Harlan's jurors (some of them, anyway) didn't just read the Good Book before they went to sleep in their hotel rooms while sequestered during the case. And they didn't just cite from memory Biblical passages they might have learned earlier in their lives. They brought at least one Bible into the deliberation room itself and also brought "notes with biblical passages concerning the penalty for murder," according to Judge Vigil. In flagrant disregard for the judge's instructions, these jurors relied upon this extra-judicial authority in order to convince at least one "wavering" juror that a death sentence for Harlan would make them right with God. And they did so, at least some of them anyway, knowing that their reliance upon the Bible at that point in their deliberations could result in a reversal of Harlan's sentence.

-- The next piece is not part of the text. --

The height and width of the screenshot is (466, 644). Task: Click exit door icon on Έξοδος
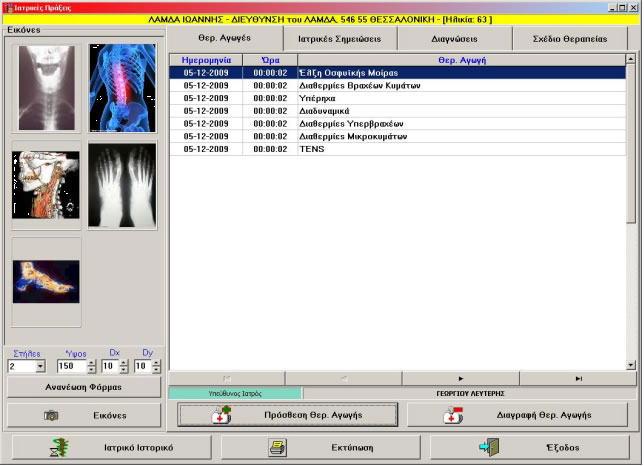(x=489, y=448)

Moreover, Vigil noted, "the biblical passages involved not only encouraged the death penalty but required that it be imposed when another life is taken. The passages also directed jurors to take guidance from and obey the government. They left jurors with no discretion." And not surprisingly, the judge added, the passages -- cited "fracture for fracture, eye for eye, tooth for tooth …. whoever kills a man shall be put to death. … I will use you as a tool and if a man take a life, then his life shall be taken…" -- happen to contradict in enormous ways Colorado's death penalty law. Suffice to say, the law in Colorado permits less barbarism and requires more a personalized judgment before a death sentence can be recommended by jurors.

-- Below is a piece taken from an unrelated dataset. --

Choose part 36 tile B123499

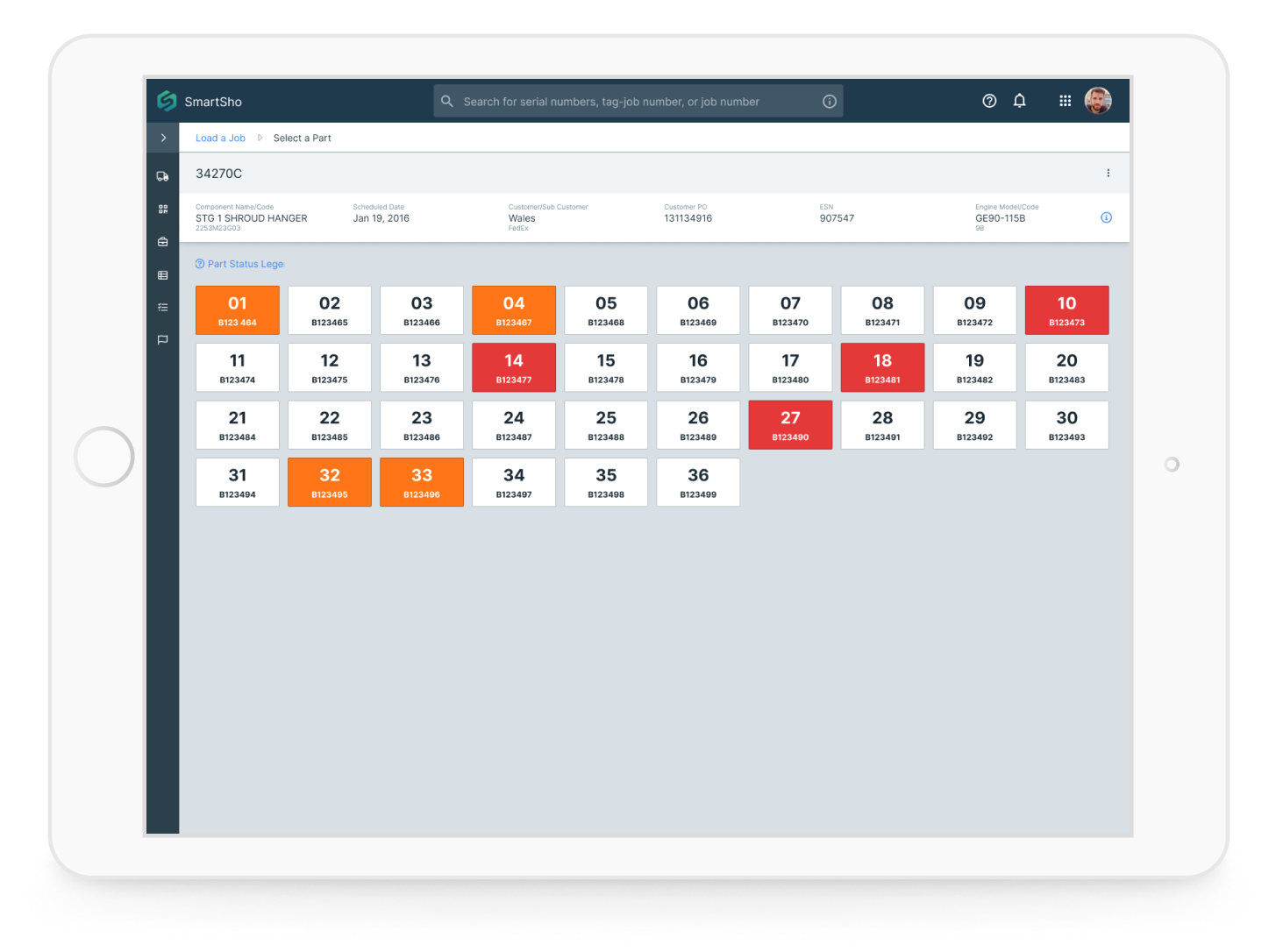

If the general lesson of this episode is that religion and law don't mix, the specific lesson is that we sometimes misplace the trust we give to jurors and the faith we put into judicial officials to make sure things work well behind the scenes in a criminal case. Judge Vigil found that "the jury supervision performed in this case was extremely negligent and appallingly lax … no steps were taken to insure that jurors were not exposed to the extraneous information and outside influences that they were exposed to here."

So the bailiffs blew it. The Harlan case ought to remind court personnel around the country that it's better to be too thorough than not thorough enough when shielding capital jurors from temptation. And I suspect there won't be any more Gideon Bibles in any more hotel rooms used by sequestered jurors in Colorado or anywhere else. But the jurors blew it, too. If they thought they could get away with it here on Earth -- and, apparently, they did, otherwise they wouldn't have done it -- weren't they at least worried about the potential ramifications for their Hereafter? I mean, it's one thing to sneak a Bible past a snoozing bailiff. It's another thing to pull one over on the Lord.

So Harlan, the merciless killer, now may not receive what he truly deserves for his crimes. But his jurors certainly got what they deserved -- a painful but apparently necessary reminder that in our courts we turn to the Constitution and not the Bible when we are looking for answers. Add in the fact that, in the end, it was the Bible that both condemned and saved Harlan and, well, you get yet another irony that's part of this sad story.